El director de El Mito Blanco, Gabriel Serra, con miembros de la comunidad Ngäbe-Buglé de Panamá. Foto: Melisa Valarino

Por último, la historia número tres, que es la de un señor afrodescendiente, de edad avanzada, que vive en la costa caribeña costarricense. Él ve cómo se diluye su cultura negra originaria, producto de las mezclas étnicas. Lamenta ver la pintura de un pasado que lo va borrando la crueldad del tiempo.

Estos testimonios descolocan las apariencias sobre las que uno está convencido y se libran las batallas por transparentar los muros que nos ocultan las verdades que están más allá. Verdades que no podemos ver con llaneza, porque estamos retrotraídos en el mito.

Cuando se escuchan otras voces, se fuerza al redescubrimiento de un país para destejer sus imaginarios y retejerlos con los hilos de esas realidades invisibilizadas por el mito blanco.

Son como la Alegoría de la caverna de Platón, esa famosísima metáfora que explica la situación del ser humano respecto al conocimiento de sus creencias, de sus autopercepciones.

Platón en esa obra recrea a un grupo de hombres que están encadenados dentro de una caverna, con la mirada fijada hacia la pared de la cueva. Mientras, otros hombres que son libres, proyectan las sombras de varios objetos iluminados por una hoguera. De modo que los encadenados toman como única verdad esas sombras proyectadas en la pared y desconocen cómo realmente son esos objetos que solo son percibidos por las sombras que emanan.

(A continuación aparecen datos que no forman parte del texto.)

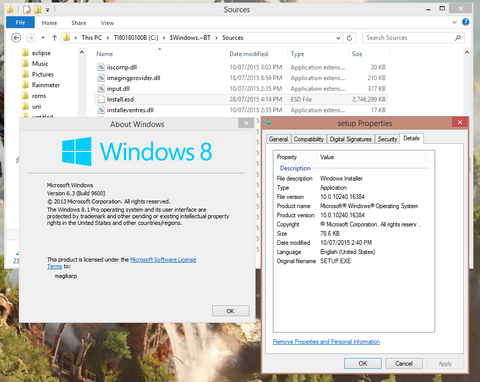The height and width of the screenshot is (382, 480).
Task: Click the Back navigation arrow
Action: 16,38
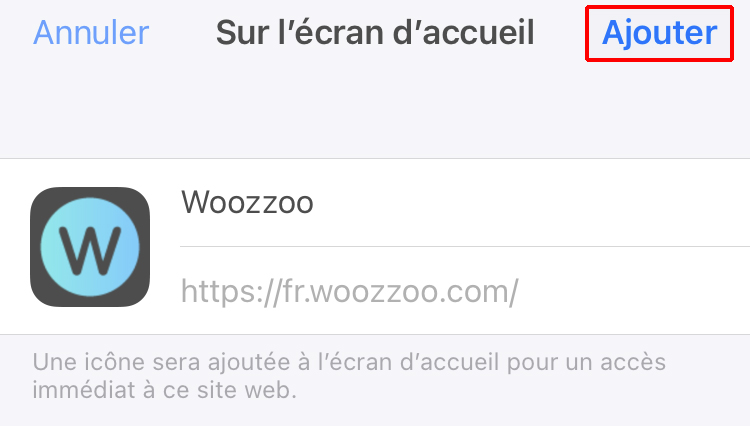Click "immédiat à ce site web." footer line

(x=165, y=390)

Así es como la humanidad ve la realidad, de manera distorsionada, difusa, ocultada. Nos quedamos conformes con la proyección de las apariencias. Para encontrar la verdad hay que liberarse de los mitos, cuestionarlos, ponerlos en tela de juicio. Es decir, liberarse de las cadenas de los prejuicios y voltear la mirada hacia afuera de la caverna y salir de ella a encontrarnos con la verdad.

Una sociedad debería estar constantemente volviendo los ojos hacia la luz para redescubrir la verdad que es anegada constantemente por las sombras del mito.

Gabriel giró la cabeza y dirigió su mirada hacia afuera de la “caverna” con este filme, e intenta mostrarnos una realidad de manera más profunda y completa a través de su arte, de esa lente intimista que le caracteriza, de su exquisita estética y de su marcada sensibilidad social. Ingenios que son permanentes en su obra cinematográfica.